A few years ago, there was a large technical decision we had to make. There were a few different options to choose from, and each had its own set of strong supporters within our team. My VP at the time told me essentially “I trust you and the team to make the right decision about which technology to use, but how do you know that the process you’ll use to arrive at that decision is effective?” This led me to do some research on how decisions are made outside of the tech industry. In my research I came across a decision-making process called the Analytic Hierarchy Process that was created in the late 1970s, it has been debated academically for years, and is still in use today. We tried it out and found that not only did it help us reach a decision, but going through the process also helped everyone buy into the decision. We have since used the process many times at Comcast, tweaking it along the way, and the feedback has always been positive.
How would you describe your main persona and target audience for this session?
Any software engineer at any level will be able to benefit from my talk, as I discuss how to approach decision-making, why the Analytic Hierarchy Process works, and how exactly to use it effectively.
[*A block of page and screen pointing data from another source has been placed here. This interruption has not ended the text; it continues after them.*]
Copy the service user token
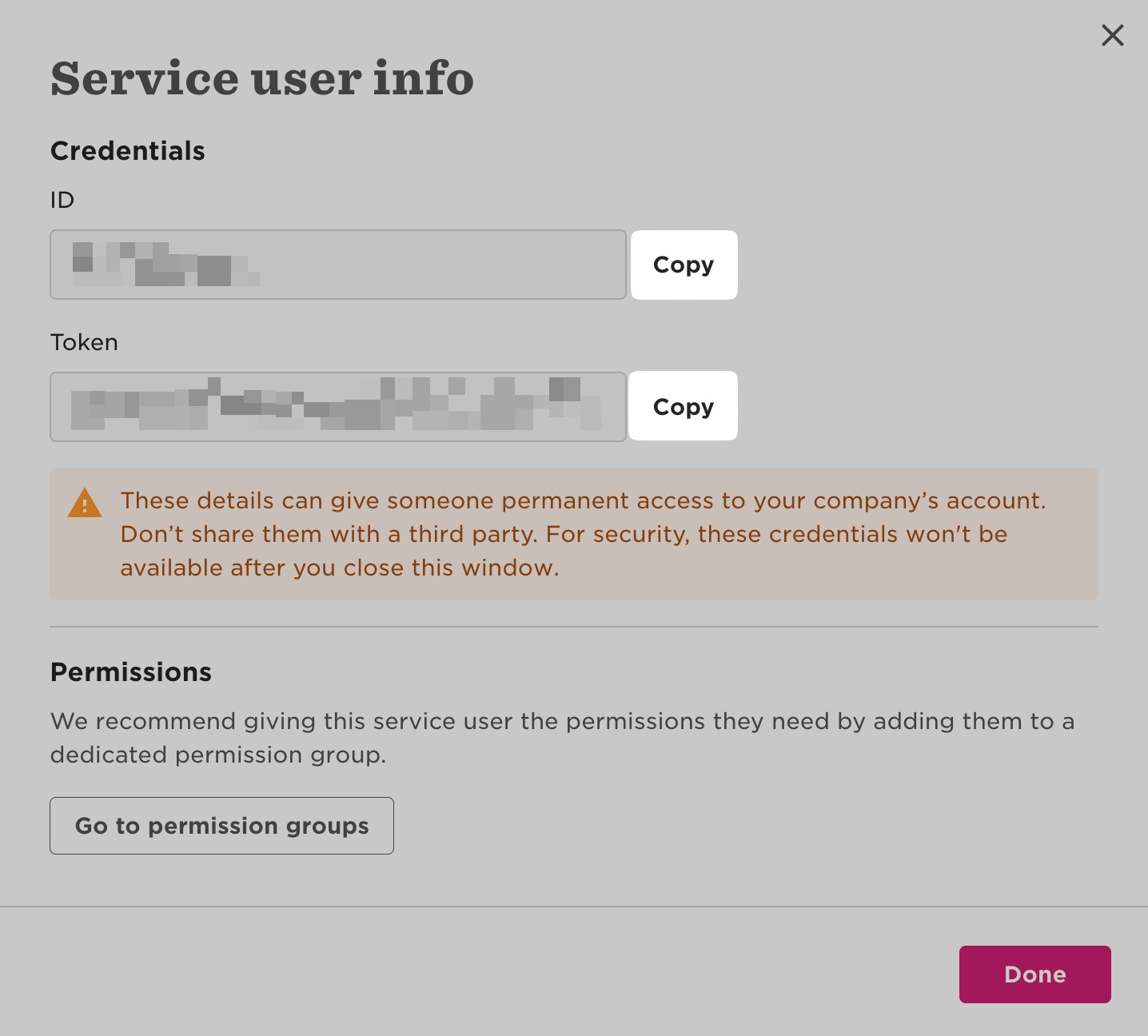Screen dimensions: 1148x1036 pos(683,406)
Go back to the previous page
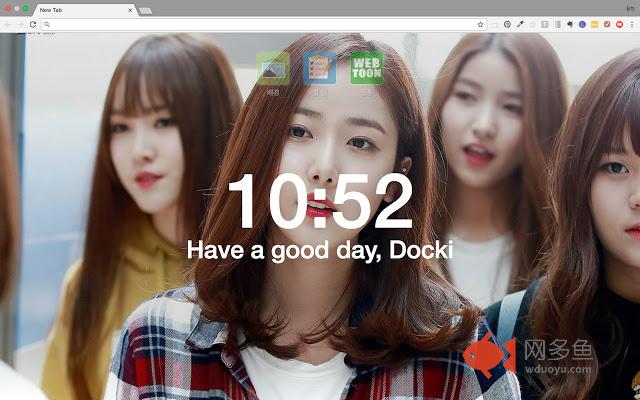Viewport: 640px width, 400px height. [x=7, y=24]

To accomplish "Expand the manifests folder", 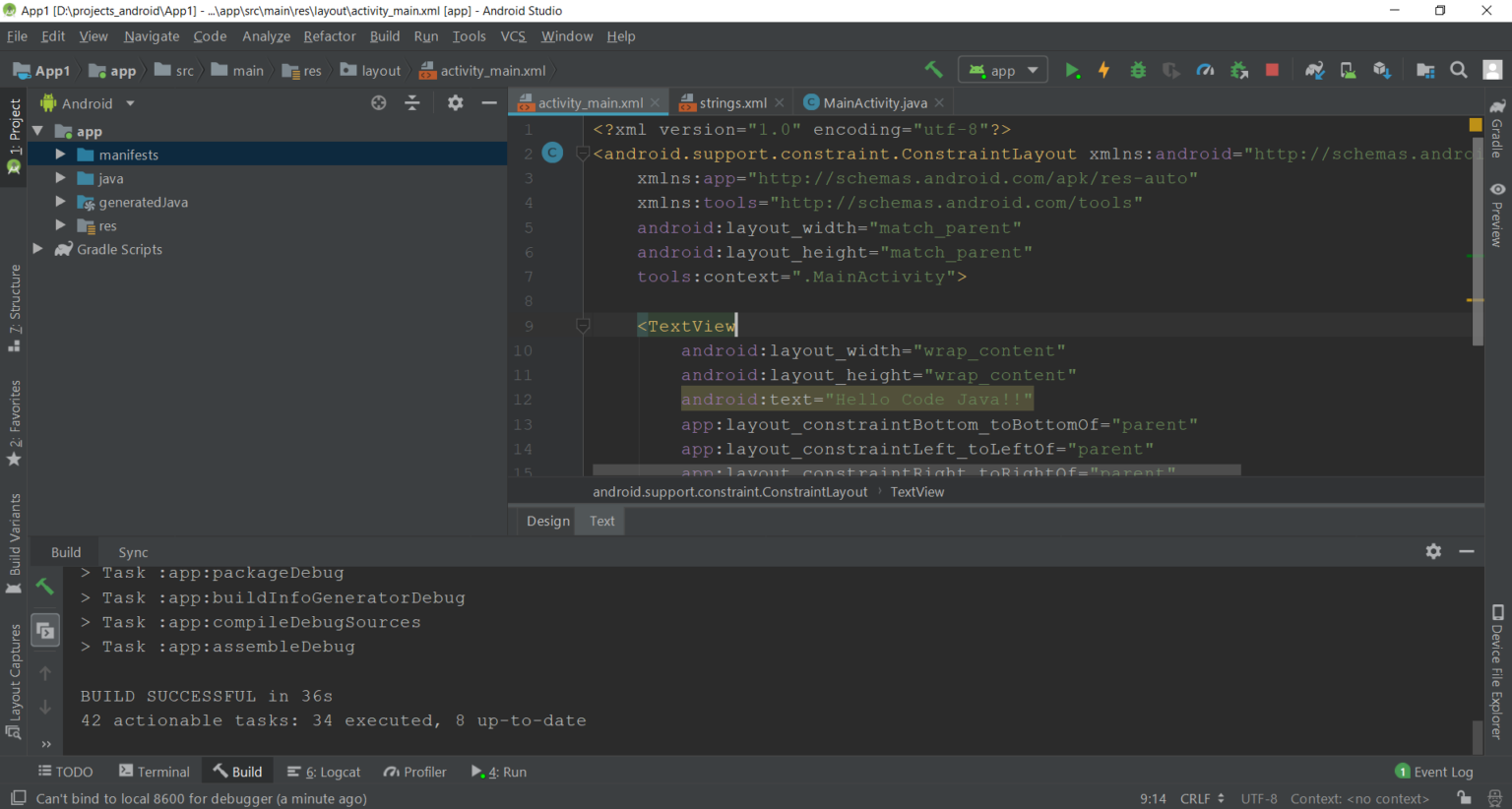I will pos(60,155).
That being said, the ones that will get the most benefit will be those at a Staff+ level where they are looked at as the leaders in their organization and need to navigate how to make large decisions and more importantly, get buy-in for those decisions. It is also worth noting that although we have used this process numerous times for very large decisions, we have also been able to quickly leverage it for small ones as well, so there is something in the talk for everyone.
Is there anything specific that you'd like people to walk away with after watching your session?
Be willing to give the Analytic Hierarchy Process a try the next time you have a big decision to make, especially when you want to include others in the decision-making process, or if the impact is large and you want to clearly articulate why a decision was made.
Engineering Fellow @Comcast and @Google Developer Expert
John Riviello created his first hypertext document on the Internet in 1996 and has been obsessed with building for the web ever since. He spends his days as an engineering Fellow at Comcast, where he leads the development of the Xfinity app. He is also a LinkedIn Learning course author and a Google Developer Expert in Web Technologies. In his free time, he prefers surfing waves over surfing the Internet.